In the late 90s the rise of out-of-classroom, electronically-supported learning and teaching, commonly known as elearning was seen as the future of training. For IT managers stuck with ineffective, out-of-date IT infrastructure, it was a solution to their problems. They would finally be able to install that desperately needed system update, safe in the knowledge they had a low cost and effective way of training their staff to use it. This was a solution that would please their finance manager whilst reducing the pressure on their help desk come the big switch over.
 
Whilst the benefits of a cheap, flexible training solution were obvious, the revolution failed to materialise. Businesses were unconvinced by static, off-the-shelf training courses which seemed little more than online versions of the textbooks they were supposed to replace. IT managers were back where they started.

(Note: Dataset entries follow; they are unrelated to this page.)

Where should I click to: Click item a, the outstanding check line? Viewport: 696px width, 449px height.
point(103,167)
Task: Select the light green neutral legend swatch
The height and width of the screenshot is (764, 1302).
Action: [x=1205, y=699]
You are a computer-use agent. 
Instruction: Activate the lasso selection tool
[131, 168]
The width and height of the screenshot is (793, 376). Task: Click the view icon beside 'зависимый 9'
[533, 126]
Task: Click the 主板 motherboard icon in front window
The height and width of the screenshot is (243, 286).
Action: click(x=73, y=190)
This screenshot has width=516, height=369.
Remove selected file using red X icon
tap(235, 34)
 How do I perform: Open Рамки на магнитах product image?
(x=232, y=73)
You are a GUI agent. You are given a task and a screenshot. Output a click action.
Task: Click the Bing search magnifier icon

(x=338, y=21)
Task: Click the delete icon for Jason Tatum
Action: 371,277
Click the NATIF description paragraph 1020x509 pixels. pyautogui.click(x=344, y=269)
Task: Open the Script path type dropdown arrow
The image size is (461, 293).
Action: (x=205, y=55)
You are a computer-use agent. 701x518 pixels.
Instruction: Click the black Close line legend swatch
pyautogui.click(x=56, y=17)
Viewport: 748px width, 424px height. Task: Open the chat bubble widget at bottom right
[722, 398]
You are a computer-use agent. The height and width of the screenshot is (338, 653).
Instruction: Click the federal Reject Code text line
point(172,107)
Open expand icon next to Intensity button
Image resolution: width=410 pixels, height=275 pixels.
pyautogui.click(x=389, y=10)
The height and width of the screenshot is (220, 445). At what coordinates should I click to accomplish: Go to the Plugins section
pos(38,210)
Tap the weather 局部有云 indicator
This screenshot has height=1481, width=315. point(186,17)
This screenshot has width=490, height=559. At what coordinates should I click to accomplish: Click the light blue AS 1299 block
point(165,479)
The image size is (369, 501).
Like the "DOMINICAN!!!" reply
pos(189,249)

"For IT managers, the main appeal of e- or remote access-learning is the same today as it was in the beginning – cost."
 
But in recent years there has been a reversal of fortunes. Estimates put the percentage of training delivered in person at just 62% in 2009, and this is expected to fall to around 50% for 2010. As classroom–based teaching declines, online learning is making a comeback and nowhere is this more evident than ever in IT. According to a keynote market report on IT training, sales for elearning products as a proportion of the total UK IT training market rose from an estimated 20.4% in 2005, to 32% in 2009. In this article we will look at the reasons behind elearning’s second coming. What have IT trainers learnt from failings in the past and what in the IT world has changed to drive companies back?
 
For IT managers, the main appeal of e- or remote access-learning is the same today as it was in the beginning – cost. IT budgets have been hit particularly hard by the recession and many departments lack the resources to support employees adapt to new technology in the workplace. Unfortunately for businesses, this period of belt tightening has come at a time when new technology is increasingly providing opportunity to empower the workforce to innovate and drive business growth. In a difficult situation, IT managers are increasingly looking for outside help from training providers. And with money at a premium, companies are opting for the more affordable on demand, remote-learning programmes to support their system upgrades.
 
This is especially true for larger international corporations. We recently had a request from a customer for training on the same product for staff in 90 different countries. For what is an increasingly common request among large multinationals, classroom teaching would prove difficult logistically and a waste of time and resource. Through cloud-hosted, remote access learning we offered them a training programme for thousands of end users that was cost effective, consistent in its content, flexible in terms of delivery and easily translated into any language they require.
 
A key failing of IT elearning first time round was the lack of appreciation for the different needs of staff within a business. The latest OS software will impact the day to day work of every member of staff but, crucially, not all in the same way. IT training providers have had to find ways of tailoring support for different staff at various levels in the managerial ladder, based on what they use and how they use it. The flexibility of on-demand learning lends itself to this multi-level approach as the same content can be easily modified and the style of delivery adjusted in response to the specific needs of each user.
 
"The flexibility of on-demand learning lends itself to this multi-level approach as the same content can be easily modified and the style of delivery adjusted in response to the specific needs of each user."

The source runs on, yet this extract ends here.